Lance Mackey Wins 2009 Iditarod

Two time defending champ Lance Mackey claimed his third straight Iditarod crown yesterday, arriving in Nome less than ten days after setting out on the trail from Anchorage. He was followed in the evening hours by Sebastian Schnuelle and John Baker, who finished second and third respectively.

The Iditarod is known as “The Last Great Race” and is Alaska’s premiere sporting event and has been held annually since 1973. The race commorates the rich dog sledding tradition of the the 49th state, while following a historically significant trail that was once used to run mail and supplies throughtout the region. Back in 1925, when a diptheria epidemic hit Nome, the trail was famously used to deliver medical supplies, with a chain of heroic mushers passing the serum along like a baton in a relay race. Fortunately, the serum arrived on time, and the events caught the attention of the entire nation.
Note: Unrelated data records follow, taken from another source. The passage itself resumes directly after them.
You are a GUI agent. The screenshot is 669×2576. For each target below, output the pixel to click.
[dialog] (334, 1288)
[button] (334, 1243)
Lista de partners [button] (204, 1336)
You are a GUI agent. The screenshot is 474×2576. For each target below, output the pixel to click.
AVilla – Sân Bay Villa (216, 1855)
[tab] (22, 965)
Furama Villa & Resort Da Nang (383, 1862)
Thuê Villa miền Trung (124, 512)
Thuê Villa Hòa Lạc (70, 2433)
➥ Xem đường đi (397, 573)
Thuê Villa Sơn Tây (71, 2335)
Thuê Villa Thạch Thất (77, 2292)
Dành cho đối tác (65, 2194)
The course that is used in the Iditarod race today stretches 1150 miles in length through some of Alaska’s most remote and demanding terrain. The mushers in this year’s race dealt with brutal weather conditions as well, with temperatures dropping into the -50º F with windchills, and howling breezes creating whiteout conditions on the trail. Some were forced to seek shelter wherever they could to wait out the worst of the weather.

There are still a number of mushers out on the course, and they’ll continue to cross the finish line over the next day or two. These men and women are celeberties in Alaska, and they’ll each be met with cheering crowds when the reach the finish. The last competitor to reach Nome also receives a red lantern sympolizing the old kerosene lanterns that were used to light the way for mushers in years gone by.